Naturally, all of this went hand-in-hand with Mulder's paranoia, which always seemed extreme right up until it was utterly justified. So it makes sense that in this new miniseries, we see he's acclimated pretty well to 2016: "I'm familiar with Edward Snowden," Mulder cracks in the second episode, and of course he's familiar with Edward Snowden. If you ask Mulder, he's probably the guy who tipped off Edward Snowden.

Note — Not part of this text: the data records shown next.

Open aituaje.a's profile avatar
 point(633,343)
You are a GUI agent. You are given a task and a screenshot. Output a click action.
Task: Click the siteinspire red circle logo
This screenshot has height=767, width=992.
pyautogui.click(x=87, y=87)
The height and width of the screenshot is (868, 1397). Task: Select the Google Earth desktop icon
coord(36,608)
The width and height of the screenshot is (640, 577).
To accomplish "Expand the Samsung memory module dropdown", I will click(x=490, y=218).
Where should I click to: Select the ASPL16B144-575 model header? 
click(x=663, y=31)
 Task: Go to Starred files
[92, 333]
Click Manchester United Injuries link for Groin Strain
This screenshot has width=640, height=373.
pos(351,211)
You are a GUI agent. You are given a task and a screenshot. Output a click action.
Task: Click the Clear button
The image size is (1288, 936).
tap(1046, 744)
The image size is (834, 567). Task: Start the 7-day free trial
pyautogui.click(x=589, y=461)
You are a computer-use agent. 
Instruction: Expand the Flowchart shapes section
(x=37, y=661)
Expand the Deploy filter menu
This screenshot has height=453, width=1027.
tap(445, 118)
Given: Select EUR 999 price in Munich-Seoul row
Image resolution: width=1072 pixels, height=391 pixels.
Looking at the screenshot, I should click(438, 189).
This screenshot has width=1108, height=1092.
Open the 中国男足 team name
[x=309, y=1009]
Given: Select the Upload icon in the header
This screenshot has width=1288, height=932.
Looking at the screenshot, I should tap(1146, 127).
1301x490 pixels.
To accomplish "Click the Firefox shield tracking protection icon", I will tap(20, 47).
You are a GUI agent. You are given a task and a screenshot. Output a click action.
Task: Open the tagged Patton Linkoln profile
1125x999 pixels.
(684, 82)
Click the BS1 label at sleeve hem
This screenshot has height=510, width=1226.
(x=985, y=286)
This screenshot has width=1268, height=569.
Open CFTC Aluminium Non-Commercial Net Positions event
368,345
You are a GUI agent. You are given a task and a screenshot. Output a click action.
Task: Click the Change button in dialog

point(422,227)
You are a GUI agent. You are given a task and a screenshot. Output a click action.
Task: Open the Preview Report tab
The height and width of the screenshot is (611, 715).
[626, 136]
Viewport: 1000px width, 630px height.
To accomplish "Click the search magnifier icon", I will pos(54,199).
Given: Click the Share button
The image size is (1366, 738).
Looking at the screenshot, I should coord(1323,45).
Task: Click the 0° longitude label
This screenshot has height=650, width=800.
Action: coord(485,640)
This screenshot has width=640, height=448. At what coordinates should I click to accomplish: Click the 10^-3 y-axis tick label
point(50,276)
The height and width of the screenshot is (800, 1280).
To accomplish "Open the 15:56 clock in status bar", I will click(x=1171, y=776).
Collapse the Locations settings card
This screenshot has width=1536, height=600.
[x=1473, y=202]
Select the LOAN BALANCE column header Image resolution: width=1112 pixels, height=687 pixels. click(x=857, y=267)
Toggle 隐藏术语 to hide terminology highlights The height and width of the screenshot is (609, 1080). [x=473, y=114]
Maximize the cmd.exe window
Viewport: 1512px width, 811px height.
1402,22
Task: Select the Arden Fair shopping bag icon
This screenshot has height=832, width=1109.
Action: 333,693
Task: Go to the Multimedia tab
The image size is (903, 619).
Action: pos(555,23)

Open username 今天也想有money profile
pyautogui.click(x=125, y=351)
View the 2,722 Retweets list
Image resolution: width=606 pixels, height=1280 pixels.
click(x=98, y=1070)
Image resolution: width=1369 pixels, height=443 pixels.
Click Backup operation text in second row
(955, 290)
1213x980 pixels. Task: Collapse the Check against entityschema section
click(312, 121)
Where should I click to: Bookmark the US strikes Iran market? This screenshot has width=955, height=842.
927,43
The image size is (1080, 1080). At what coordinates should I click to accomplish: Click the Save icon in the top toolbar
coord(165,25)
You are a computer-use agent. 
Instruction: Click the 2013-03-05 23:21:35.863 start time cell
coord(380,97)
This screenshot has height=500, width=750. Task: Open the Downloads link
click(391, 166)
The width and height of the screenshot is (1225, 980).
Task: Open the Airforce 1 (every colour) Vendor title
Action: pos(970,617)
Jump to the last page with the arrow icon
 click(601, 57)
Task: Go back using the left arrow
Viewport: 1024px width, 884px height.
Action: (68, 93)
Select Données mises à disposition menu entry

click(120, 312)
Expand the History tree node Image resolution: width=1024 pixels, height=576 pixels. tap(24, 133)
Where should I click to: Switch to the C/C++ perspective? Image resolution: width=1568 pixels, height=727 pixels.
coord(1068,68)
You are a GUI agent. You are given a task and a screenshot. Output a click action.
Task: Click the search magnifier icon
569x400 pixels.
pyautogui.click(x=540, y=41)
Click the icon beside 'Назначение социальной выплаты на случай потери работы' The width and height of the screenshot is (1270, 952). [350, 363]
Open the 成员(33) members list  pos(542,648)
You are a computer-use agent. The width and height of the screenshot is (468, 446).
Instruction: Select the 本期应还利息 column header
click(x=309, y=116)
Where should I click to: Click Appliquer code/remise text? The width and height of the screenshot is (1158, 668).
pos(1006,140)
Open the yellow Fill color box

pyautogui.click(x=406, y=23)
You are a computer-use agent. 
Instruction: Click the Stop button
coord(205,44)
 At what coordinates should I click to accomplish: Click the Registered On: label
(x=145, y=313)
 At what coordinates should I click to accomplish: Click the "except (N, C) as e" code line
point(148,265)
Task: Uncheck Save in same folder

Not every moment of the new episodes is so knowing and smooth: While the iconic opening credits are back (albeit in shortened form), and while all the boxes are checked (Mulder monologues accusations, Scully talks to a tape recorder while slicing open a body in the morgue, quotas are filled in both squicky violence and surreal surprises), the miniseries takes a while to find its footing. Mulder and Scully are a little older now, and anti-government conspiracy theorists now carry a different cultural and political weight. So creator Chris Carter spends some time fine-tuning his characters and their mission, as well as throwing out as much clunky, conspiracy-based exposition as he can. But then comes the third episode—and the first in the miniseries that goes back to the show's well-oiled monster-of-the-week setup.

"We've been given another case, Mulder," Scully says at the start of the Oregon-set "Mulder and Scully Meet the Were-Monster." "It has a monster in it." Thank god, it does, and thank god, the monster is clearly a dude in a rubber suit. Written and directed by Darin Morgan—the guy behind some of the series' best episodes, from "Humbug" to "Clyde Bruckman's Final Repose" to "Jose Chung's From Outer Space"—"Were-Monster" is funny and clever, its underlying existential sadness delivered through laugh-out-loud dialogue, clever surprises, and that oft-forgotten ace-up-the-sleeve of classic X-Files episodes—fantastic guest stars. (This time, we get Flight of the Conchords' Rhys Darby and Silicon Valley's Kumail Nanjiani—who might be better known, in this arena at least, for his podcast The X-Files Files). "Mulder and Scully Meet the Were-Monster," in other words, is a blast—a perfect X-file that riffs on, and embraces, the series' most enduring, endearing formula. When the formula is this great, that's exactly as it should be.